• _Brief_
Pull out every line of the listing below that contains the word "next", and copy each one in full.

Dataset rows
>> START

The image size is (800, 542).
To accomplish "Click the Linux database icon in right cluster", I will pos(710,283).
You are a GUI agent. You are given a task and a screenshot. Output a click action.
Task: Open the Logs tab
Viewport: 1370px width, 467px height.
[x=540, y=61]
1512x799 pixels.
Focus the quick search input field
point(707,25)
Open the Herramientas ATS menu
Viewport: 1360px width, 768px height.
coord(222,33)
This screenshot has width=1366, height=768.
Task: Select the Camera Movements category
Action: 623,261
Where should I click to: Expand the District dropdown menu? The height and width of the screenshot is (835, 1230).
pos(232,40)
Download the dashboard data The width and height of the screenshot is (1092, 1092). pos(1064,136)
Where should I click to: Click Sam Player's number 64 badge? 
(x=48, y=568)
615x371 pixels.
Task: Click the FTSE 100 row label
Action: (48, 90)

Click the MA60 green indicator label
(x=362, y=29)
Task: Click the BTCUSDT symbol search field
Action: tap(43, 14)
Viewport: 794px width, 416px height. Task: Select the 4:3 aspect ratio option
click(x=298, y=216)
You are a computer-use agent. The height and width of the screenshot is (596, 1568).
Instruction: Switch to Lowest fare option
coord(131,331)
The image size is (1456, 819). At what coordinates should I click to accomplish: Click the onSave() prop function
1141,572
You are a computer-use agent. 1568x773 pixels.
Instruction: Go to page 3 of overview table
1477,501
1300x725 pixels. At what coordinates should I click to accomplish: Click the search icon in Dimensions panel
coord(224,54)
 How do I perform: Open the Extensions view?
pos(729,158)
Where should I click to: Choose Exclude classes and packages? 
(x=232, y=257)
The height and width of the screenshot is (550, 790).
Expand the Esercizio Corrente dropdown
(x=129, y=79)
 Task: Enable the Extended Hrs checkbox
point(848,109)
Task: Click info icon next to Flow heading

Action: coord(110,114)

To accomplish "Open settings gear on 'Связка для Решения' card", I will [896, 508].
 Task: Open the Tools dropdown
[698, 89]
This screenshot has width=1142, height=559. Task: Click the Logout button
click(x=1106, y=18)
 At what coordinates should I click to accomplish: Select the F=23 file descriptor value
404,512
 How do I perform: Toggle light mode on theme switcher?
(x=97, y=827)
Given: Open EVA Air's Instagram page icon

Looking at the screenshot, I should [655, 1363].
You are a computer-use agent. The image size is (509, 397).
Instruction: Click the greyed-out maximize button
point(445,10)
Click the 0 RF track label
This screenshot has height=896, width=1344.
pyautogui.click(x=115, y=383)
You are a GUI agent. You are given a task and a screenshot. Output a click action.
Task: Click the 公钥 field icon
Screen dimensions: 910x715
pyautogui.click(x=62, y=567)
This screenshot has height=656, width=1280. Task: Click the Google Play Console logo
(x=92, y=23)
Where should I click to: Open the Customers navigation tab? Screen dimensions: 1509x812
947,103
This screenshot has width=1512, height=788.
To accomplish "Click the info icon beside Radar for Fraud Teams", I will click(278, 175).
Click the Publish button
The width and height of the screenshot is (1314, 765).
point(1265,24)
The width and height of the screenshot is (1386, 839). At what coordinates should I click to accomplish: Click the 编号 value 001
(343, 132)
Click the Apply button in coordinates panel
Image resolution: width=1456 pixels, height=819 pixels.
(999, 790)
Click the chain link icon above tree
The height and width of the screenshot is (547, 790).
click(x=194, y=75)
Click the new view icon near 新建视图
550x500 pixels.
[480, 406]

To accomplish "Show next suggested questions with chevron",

>> END

• _Written answer_
Task: Click info icon next to Flow heading
To accomplish "Show next suggested questions with chevron",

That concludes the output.